■ Aim:
Render the stretch of entries from the line containing "coordinates (1681, 414)." through the line containing "at (1399, 910)." as a JSON list of strings, with one string per line and blank lines left out.

■ Dataset entries:
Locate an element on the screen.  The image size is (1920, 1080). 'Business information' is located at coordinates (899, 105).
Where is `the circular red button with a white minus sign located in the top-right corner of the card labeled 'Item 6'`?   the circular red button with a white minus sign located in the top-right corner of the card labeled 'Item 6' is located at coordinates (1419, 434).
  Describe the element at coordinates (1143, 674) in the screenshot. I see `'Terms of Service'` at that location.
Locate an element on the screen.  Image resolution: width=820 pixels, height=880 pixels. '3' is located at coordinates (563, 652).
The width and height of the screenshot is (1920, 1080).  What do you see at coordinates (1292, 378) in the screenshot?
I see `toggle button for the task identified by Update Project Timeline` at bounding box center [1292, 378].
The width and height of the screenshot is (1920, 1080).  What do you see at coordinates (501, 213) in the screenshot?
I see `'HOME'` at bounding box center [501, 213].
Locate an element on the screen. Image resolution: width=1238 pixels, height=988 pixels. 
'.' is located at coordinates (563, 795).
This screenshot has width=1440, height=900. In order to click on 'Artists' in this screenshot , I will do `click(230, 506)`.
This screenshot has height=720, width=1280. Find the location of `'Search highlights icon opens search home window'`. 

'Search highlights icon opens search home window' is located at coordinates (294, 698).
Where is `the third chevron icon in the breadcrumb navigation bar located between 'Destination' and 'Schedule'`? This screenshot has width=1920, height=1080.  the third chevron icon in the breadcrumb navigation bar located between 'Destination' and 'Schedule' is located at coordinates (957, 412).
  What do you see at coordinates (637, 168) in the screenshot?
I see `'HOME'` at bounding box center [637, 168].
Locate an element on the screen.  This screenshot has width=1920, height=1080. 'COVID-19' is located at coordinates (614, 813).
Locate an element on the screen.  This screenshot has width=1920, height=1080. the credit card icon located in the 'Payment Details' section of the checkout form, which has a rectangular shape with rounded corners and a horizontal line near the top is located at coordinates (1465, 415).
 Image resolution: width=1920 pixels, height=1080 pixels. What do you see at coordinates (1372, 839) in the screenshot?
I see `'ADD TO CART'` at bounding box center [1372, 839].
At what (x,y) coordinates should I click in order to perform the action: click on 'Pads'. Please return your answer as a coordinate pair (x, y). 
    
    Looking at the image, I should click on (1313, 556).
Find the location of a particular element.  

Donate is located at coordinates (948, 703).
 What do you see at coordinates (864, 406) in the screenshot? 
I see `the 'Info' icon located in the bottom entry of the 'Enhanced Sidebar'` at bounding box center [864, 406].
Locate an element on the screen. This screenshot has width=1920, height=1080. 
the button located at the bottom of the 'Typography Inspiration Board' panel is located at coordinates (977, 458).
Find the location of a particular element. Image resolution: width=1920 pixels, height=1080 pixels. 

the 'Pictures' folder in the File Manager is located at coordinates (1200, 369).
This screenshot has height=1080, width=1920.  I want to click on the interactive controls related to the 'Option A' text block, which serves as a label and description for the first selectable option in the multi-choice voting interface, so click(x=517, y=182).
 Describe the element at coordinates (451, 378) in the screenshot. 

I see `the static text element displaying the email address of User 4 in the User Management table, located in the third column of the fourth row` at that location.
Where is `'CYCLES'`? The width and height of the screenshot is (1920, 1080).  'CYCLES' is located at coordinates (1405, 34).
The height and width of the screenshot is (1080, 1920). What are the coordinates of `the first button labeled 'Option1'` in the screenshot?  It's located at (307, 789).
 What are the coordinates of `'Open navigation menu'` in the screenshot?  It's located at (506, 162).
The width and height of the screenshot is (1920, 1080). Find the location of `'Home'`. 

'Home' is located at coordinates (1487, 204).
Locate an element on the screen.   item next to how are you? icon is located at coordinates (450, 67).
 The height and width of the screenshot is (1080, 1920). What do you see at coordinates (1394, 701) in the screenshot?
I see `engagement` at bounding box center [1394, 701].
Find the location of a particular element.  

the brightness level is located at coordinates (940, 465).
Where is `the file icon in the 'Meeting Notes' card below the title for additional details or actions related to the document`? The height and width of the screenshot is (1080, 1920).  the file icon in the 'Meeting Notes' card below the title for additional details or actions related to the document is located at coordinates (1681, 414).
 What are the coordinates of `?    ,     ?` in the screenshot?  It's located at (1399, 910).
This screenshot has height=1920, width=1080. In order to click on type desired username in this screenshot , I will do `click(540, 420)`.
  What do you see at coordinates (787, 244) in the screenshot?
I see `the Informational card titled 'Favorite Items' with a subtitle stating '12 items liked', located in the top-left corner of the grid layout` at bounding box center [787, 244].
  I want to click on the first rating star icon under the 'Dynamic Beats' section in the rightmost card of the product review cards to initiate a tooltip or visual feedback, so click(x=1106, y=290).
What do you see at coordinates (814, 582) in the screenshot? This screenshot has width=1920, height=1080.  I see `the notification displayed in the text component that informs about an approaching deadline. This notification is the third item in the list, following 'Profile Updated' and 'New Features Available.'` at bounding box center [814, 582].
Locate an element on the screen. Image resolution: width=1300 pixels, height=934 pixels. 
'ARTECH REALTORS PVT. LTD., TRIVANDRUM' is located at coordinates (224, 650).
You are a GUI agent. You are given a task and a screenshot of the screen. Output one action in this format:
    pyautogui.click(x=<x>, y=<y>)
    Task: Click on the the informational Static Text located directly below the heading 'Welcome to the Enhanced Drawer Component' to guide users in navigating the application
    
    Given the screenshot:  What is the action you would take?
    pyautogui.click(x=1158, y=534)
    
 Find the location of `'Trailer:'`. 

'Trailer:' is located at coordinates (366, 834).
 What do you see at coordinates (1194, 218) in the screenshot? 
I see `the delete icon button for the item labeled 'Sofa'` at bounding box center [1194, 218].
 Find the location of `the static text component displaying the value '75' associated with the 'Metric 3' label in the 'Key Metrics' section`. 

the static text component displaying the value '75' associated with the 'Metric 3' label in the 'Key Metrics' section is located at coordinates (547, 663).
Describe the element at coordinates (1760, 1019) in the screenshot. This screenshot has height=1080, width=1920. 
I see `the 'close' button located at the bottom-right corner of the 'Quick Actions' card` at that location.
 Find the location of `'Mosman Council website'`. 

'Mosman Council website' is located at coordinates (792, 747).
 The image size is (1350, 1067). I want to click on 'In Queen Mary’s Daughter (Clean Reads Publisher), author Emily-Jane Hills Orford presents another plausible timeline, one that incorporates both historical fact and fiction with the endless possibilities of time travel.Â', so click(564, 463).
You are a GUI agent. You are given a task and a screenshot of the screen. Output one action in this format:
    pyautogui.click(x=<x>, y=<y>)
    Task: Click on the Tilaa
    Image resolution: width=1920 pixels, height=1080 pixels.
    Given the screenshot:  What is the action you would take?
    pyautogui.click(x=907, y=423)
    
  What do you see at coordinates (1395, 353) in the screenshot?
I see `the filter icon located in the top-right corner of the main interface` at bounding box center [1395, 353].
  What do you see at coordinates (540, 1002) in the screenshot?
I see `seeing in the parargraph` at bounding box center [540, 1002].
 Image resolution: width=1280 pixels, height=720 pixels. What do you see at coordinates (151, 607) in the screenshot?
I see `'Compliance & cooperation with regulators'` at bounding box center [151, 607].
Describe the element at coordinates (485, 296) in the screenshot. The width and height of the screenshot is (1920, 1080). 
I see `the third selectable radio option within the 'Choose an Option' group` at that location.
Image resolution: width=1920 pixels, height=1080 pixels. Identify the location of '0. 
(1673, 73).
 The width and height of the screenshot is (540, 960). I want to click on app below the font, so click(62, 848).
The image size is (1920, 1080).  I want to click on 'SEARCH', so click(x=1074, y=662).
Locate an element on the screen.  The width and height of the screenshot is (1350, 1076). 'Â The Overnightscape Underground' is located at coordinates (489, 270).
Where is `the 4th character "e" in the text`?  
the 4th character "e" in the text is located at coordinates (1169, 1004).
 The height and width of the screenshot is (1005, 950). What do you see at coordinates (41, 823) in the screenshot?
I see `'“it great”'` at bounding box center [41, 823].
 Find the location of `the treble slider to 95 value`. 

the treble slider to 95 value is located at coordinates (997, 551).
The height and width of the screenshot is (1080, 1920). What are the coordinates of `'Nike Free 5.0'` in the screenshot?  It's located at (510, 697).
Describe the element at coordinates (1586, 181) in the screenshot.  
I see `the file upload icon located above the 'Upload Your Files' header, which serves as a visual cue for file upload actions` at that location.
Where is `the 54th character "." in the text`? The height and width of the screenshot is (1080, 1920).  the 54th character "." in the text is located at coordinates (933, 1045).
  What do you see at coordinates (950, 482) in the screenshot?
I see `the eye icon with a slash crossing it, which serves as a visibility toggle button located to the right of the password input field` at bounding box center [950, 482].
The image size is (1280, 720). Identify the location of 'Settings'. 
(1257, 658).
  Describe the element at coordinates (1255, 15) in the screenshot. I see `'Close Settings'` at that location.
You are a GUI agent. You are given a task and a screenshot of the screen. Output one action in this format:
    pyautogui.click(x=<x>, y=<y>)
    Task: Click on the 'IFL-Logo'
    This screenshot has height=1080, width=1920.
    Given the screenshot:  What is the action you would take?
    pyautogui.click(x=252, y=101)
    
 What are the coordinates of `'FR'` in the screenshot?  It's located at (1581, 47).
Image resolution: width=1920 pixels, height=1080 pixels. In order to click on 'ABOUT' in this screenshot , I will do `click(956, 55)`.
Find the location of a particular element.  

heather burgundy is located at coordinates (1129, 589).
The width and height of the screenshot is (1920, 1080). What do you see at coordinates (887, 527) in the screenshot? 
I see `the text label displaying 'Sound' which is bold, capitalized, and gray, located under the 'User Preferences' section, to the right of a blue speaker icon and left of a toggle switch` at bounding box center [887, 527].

■ Solution:
[
  "Where is `the file icon in the 'Meeting Notes' card below the title for additional details or actions related to the document`? The height and width of the screenshot is (1080, 1920).  the file icon in the 'Meeting Notes' card below the title for additional details or actions related to the document is located at coordinates (1681, 414).",
  " What are the coordinates of `?    ,     ?` in the screenshot?  It's located at (1399, 910)."
]